Danıştay Kararı 10. Daire 2019/10342 E. 2020/3815 K. 14.10.2020 T.

Danıştay 10. Daire Başkanlığı         2019/10342 E.  ,  2020/3815 K.
T.C.
D A N I Ş T A Y
ONUNCU DAİRE
Esas No : 2019/10342
Karar No : 2020/3815

DAVACI : …
VEKİLİ : Av. …
DAVALI : … Bakanlığı
VEKİLLERİ : Hukuk Müşaviri Av. …
DAVANIN_KONUSU : 03/08/2011 tarih ve 28014 sayılı Resmî Gazete’de yayımlanan Ayakta Teşhis ve Tedavi Yapılan Özel Sağlık Kuruluşları Hakkında Yönetmelikte Değişiklik Yapılmasına Dair Yönetmeliğin 1. maddesiyle değiştirilen asıl Yönetmeliğin 12/D maddesinin 1.fıkrasının, çalışma özgürlüğünü sınırlandıran bu düzenlemenin kanunla yapılması gerektiği ve yargı kararına aykırı olduğu gerekçeleriyle öncelikle tamamının; dilekçede belirtilen hukuka aykırılık sebepleri ile 12/D maddesinin 1. fıkrasının (a) bendinin ilk iki cümlesinin, (b), (c), (f) ve (i) bentlerinin, aynı maddeye eklenen 4.fıkrasının; 2. maddesiyle değiştirilen asıl Yönetmeliğin geçici 7. maddesinin 1. fıkrasının ilk cümlesinin, aynı maddeye eklenen 2. fıkrasının; 4. maddesiyle değiştirilen asıl Yönetmeliğin ekinde yer alan Ek-1/d’nin 7. maddesinin iptali istenilmektedir.

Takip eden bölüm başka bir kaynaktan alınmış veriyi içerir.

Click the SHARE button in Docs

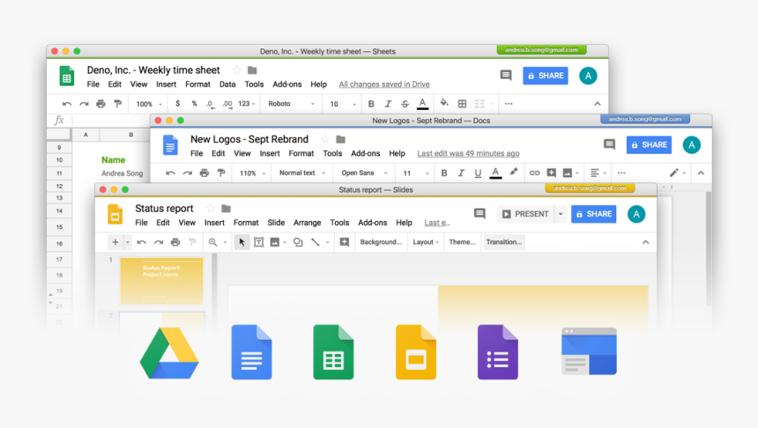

DAVACININ_İDDİALARI : Yönetmeliğin 12/D maddesinde yapılan düzenlemelerde hekimlerin kazanılmış haklarının dikkate alınmadığı, muayenehanelerde randevu ile hizmet verildiği, hekimlerin mesleklerini bağımsız ve serbest olarak icra edebildikleri tek yer olan muayenehanelerin açılmasının ve faaliyetlerine devam edebilmelerinin imkânsız hale getirildiği, meslekle ilgili temel konuların kanunla düzenlenmesi gerektiği, muayenehaneler için getirilen standartların 1219 sayılı Kanuna aykırılık teşkil ettiği, Danıştay Onuncu Dairesince yürütmesi durdurulan Yönetmelik maddelerinin aynen veya birkaç kelime değişikliği ile yeniden yayımlandığı, Anayasa ile tanınan çalışma ve sözleşme hürriyetinin kısıtlandığı, dava konusu düzenlemelerin hizmetin gereklerine, kamu yararına ve ölçülülük ilkesine aykırı olduğu, özürlülerle ilgili sayısız standart olduğu ve bunların hangilerinin dikkate alınacağının belli olmadığı, Türk Standartları Enstitüsünün özel bir kuruluş olduğu ve standartlara ulaşmak için belirli bir ücret ödenmesi gerektiği, hastaların kendisine hizmet verecek hekimi seçme hakkına sınırlama getirildiği ileri sürülerek düzenlemelerin iptalinin gerektiği iddia edilmektedir.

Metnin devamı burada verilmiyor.